The murder of British Conservative MP David Amess, 69, this Friday in the town of Leigh-on-Sea has been considered a terrorist incident, as reported this morning by the London Metropolitan Police. “The murder of David Amess in Essex has been declared a terrorist incident, and the Met Counter-Terrorism Command will lead the investigation,” Scotland Yard announced in a statement on its Twitter account.
The note released by the British authorities also indicates that “the initial investigation has revealed a possible motivation linked to Islamist extremism.”RELATED
The British police question this Saturday the 25-year-old man who stabbed to death the Conservative deputy while attending voters in his constituency in eastern England, in a Methodist church in Belfairs. The assailant, who according to police sources is 25-year-old British of Somali descent, was arrested at the same crime scene.

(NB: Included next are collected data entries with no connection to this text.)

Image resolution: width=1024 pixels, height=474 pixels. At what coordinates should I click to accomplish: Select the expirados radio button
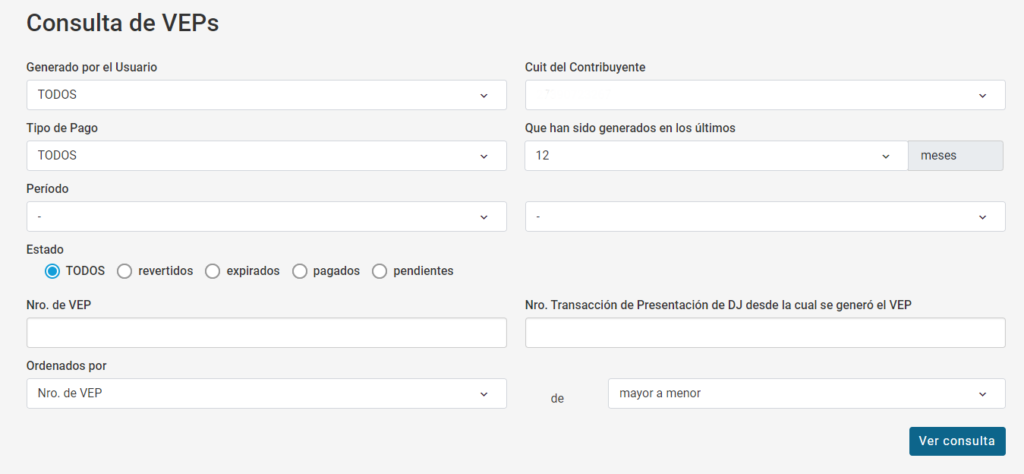[213, 271]

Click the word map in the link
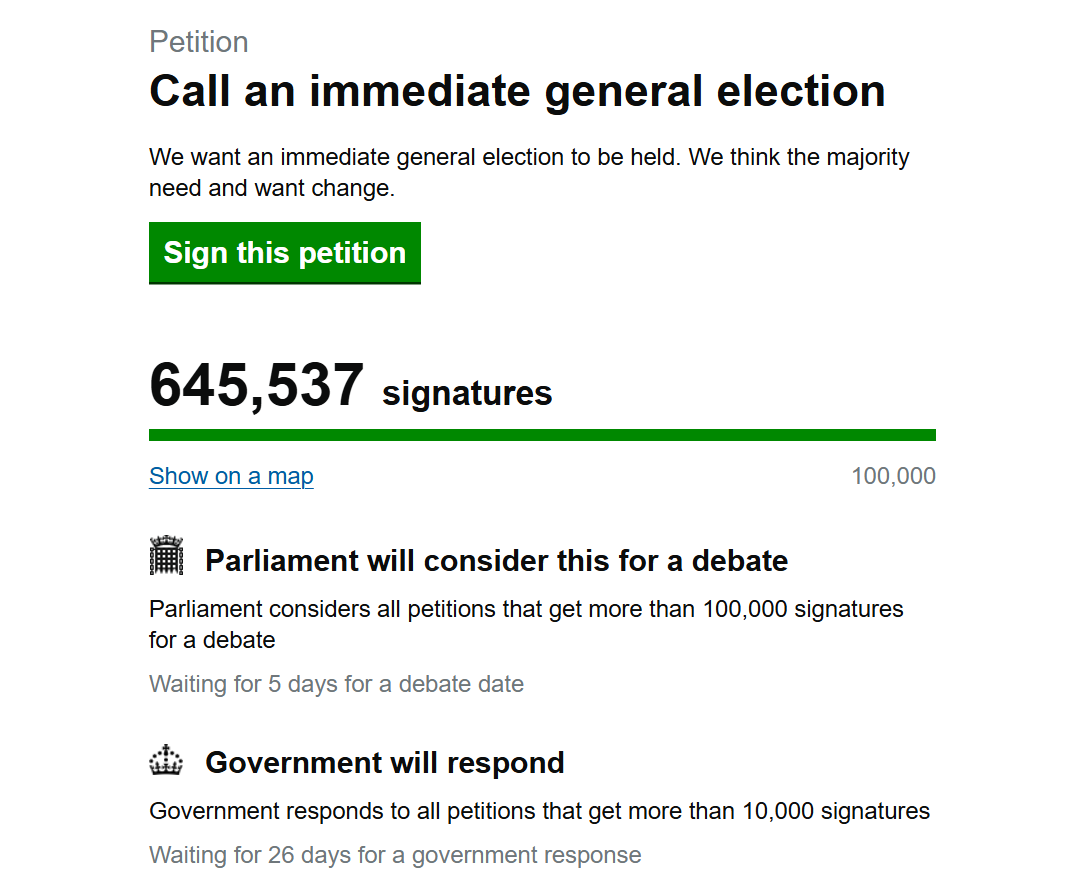click(290, 476)
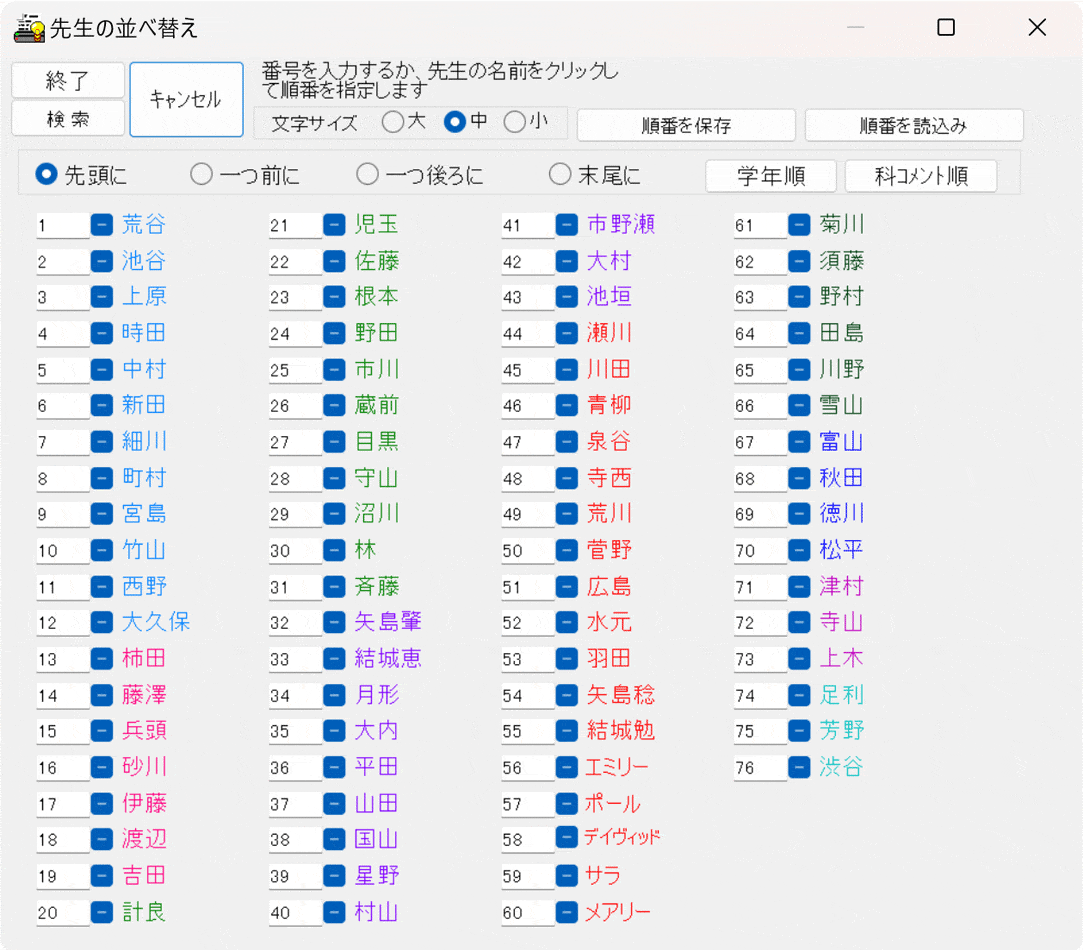Click the minus icon next to 荒谷

(x=101, y=225)
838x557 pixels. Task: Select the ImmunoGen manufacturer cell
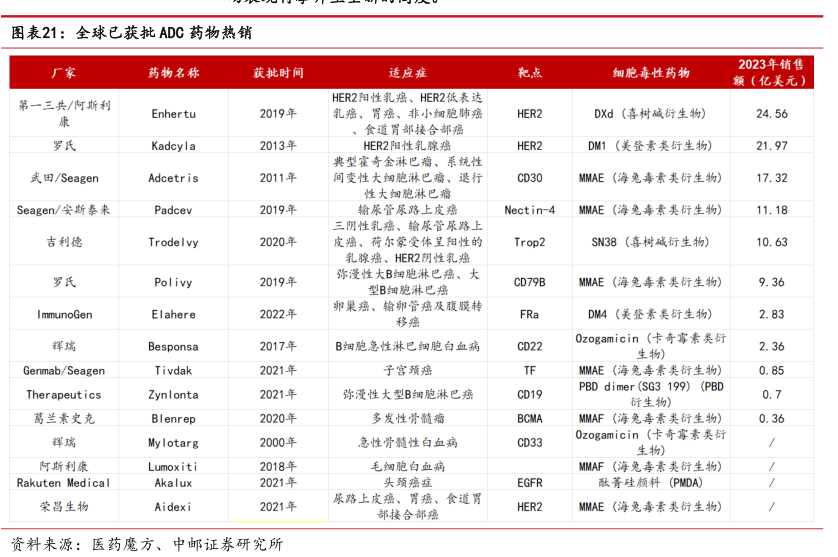64,314
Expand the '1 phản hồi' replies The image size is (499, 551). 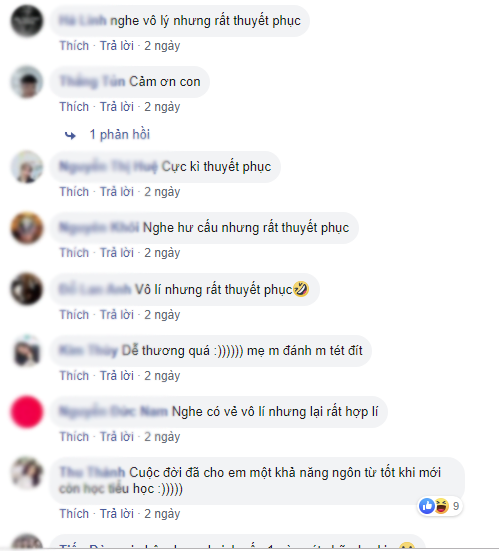point(119,135)
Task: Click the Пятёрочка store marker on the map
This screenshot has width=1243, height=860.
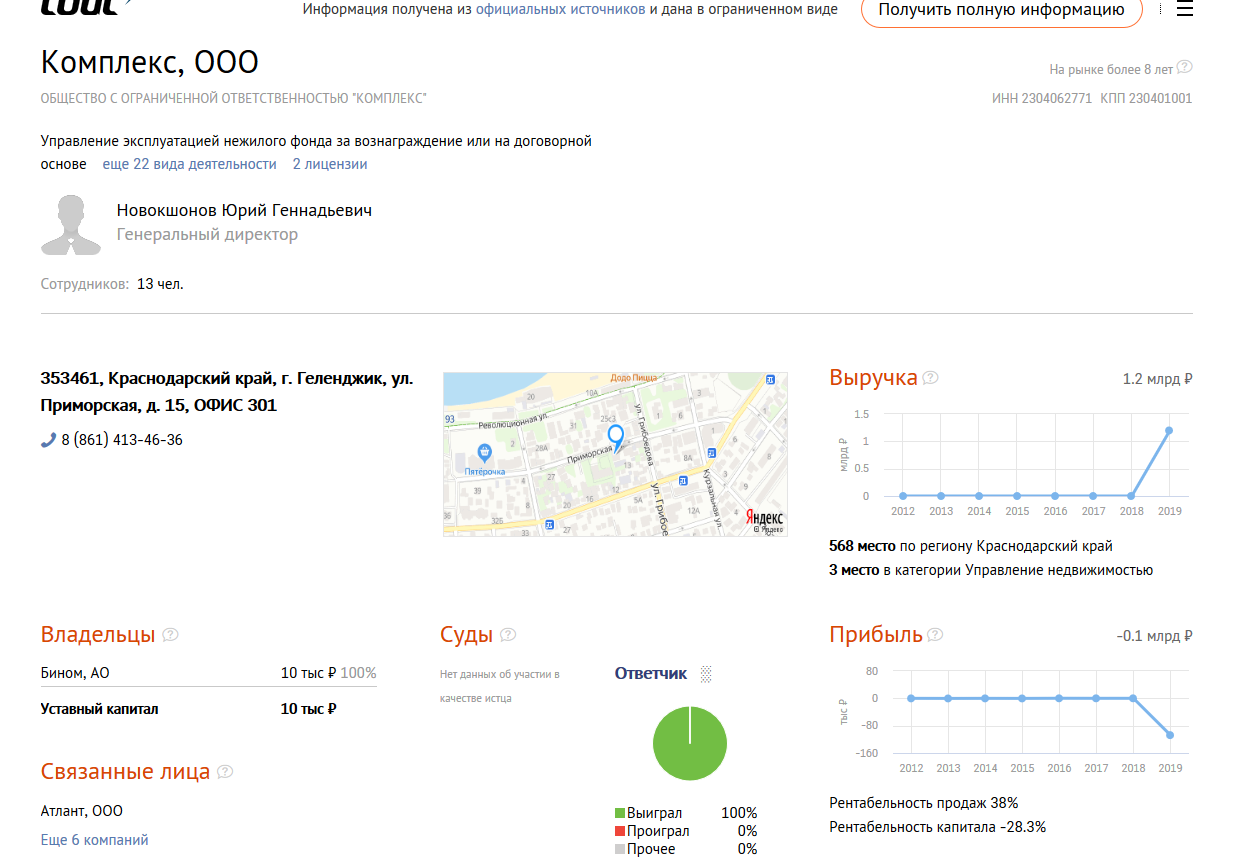Action: [484, 452]
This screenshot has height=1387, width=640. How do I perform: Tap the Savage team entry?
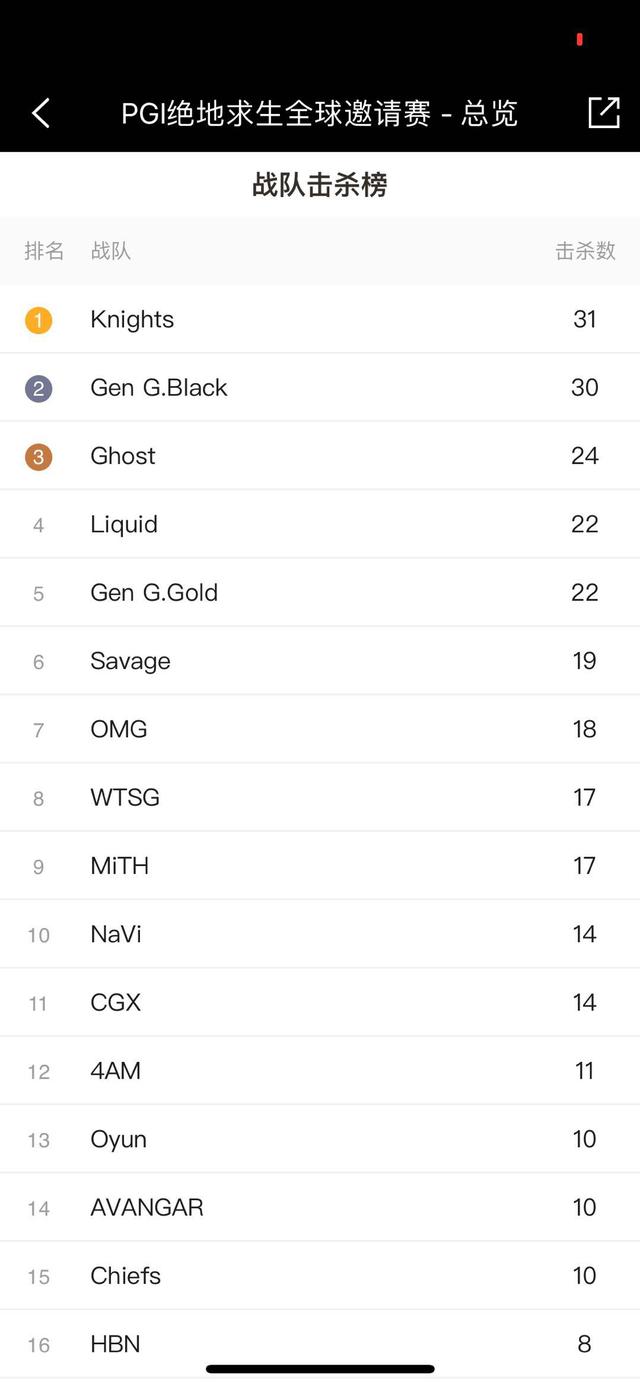pyautogui.click(x=130, y=661)
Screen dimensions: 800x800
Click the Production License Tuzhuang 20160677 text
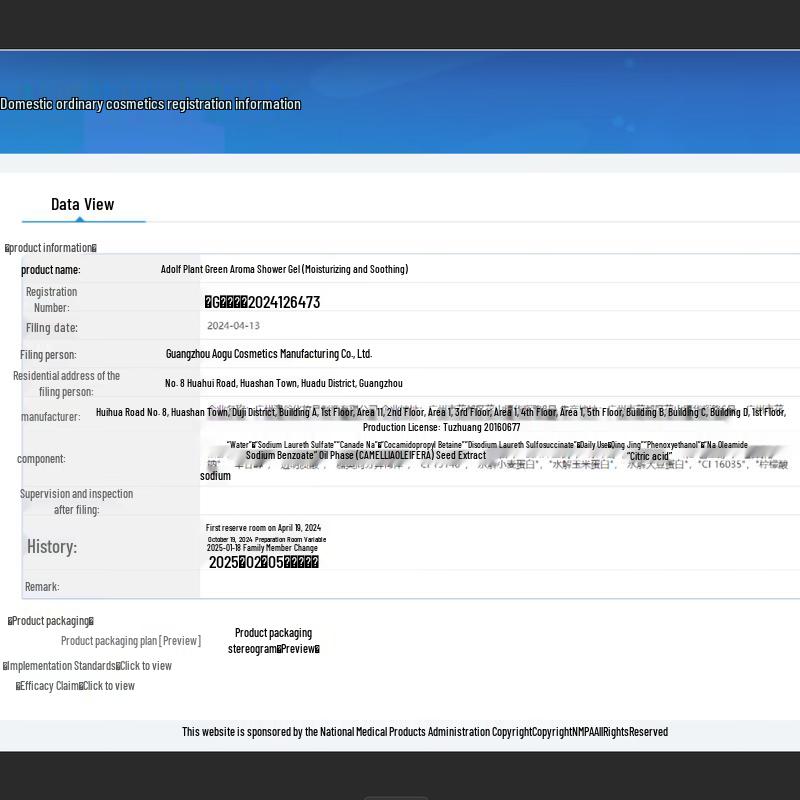coord(441,427)

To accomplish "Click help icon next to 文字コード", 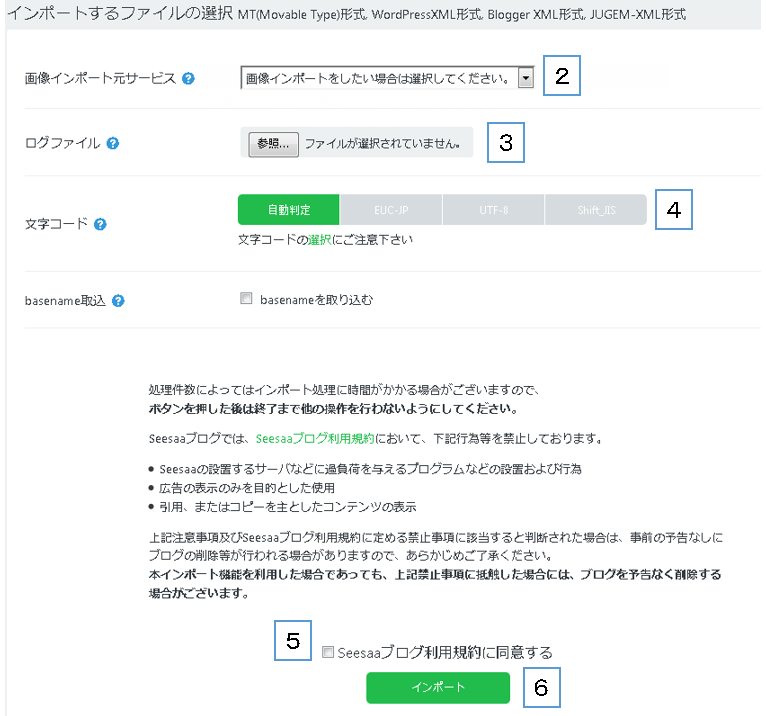I will click(100, 224).
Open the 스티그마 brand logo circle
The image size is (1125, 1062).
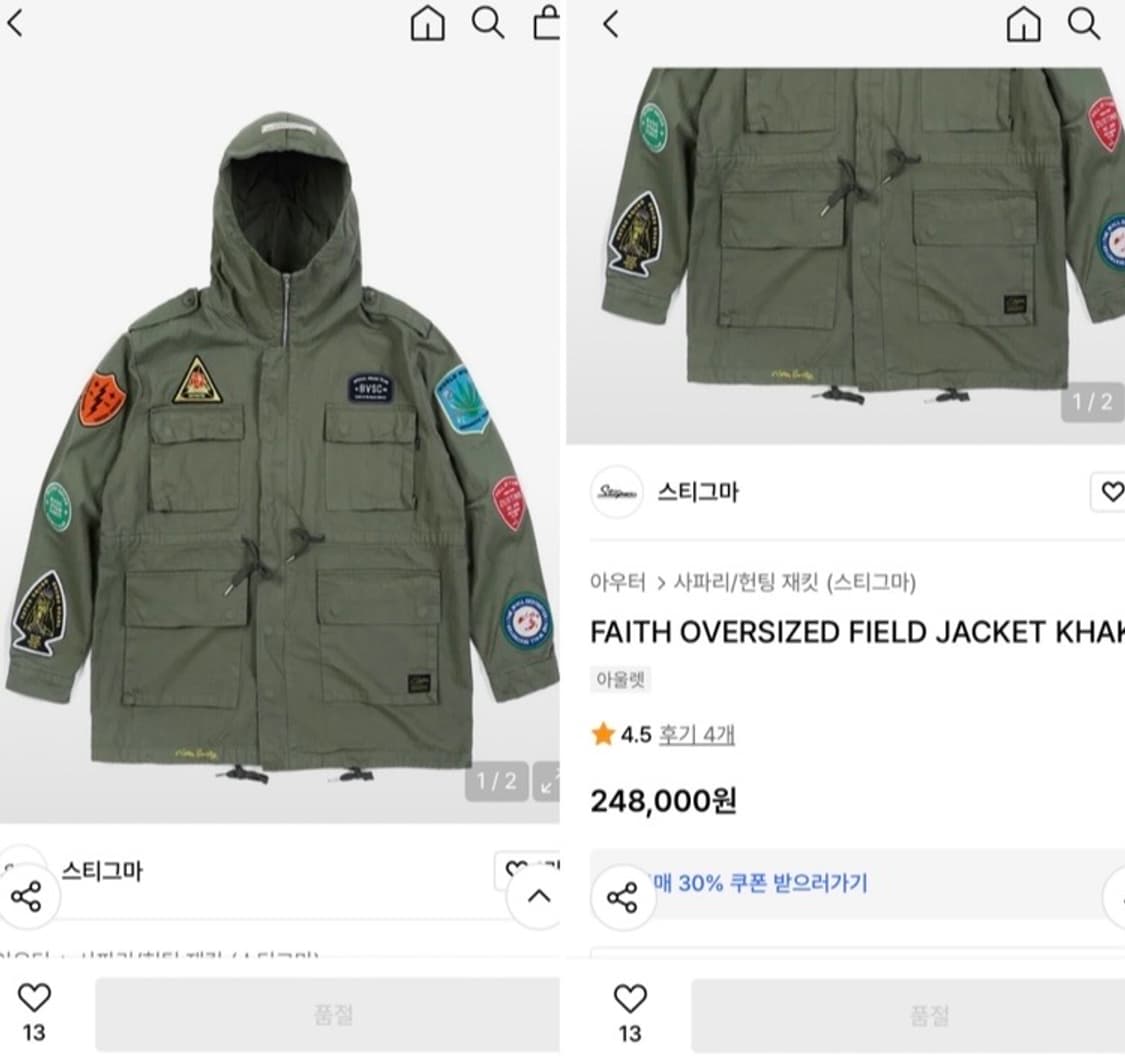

The investigation is being led by the Met’s Counter-Terror ism Command, which is working closely with colleagues from the Eastern Region Specialized Operations Unit (ERSOU) and Essex Police, the official note added. As part of the investigation, officers are conducting two-way searches in the London area and are ongoing, according to police.
“He is believed to have acted alone and we are not looking for anyone else in connection with the incident at this time. However, investigations into the circumstances are continuing,” the police note reported.
All parties have expressed consternation at the crime, which has evoked the memory of Labor MP Jo Cox, shot dead by a man linked to the far right in June 2016, days before the Brexit referendum.
The British Home Secretary, Priti Patel, has ordered a review of the security measures of all MPs, who in the United Kingdom usually organize public events on Fridays in which citizens of their constituencies can come to express their complaints and requests.
Amess, a member of the right wing of the Conservative Party, has stood out in recent years for his Euroscepticism. He was one of the defenders of Brexit before the 2016 referendum, when only a minority of the Westminster political establishment defended the break with the European Union (EU).
British Prime Minister Boris Johnson said in a television intervention that his party partner was “one of the kindest, kindest and gentlest people in politics.”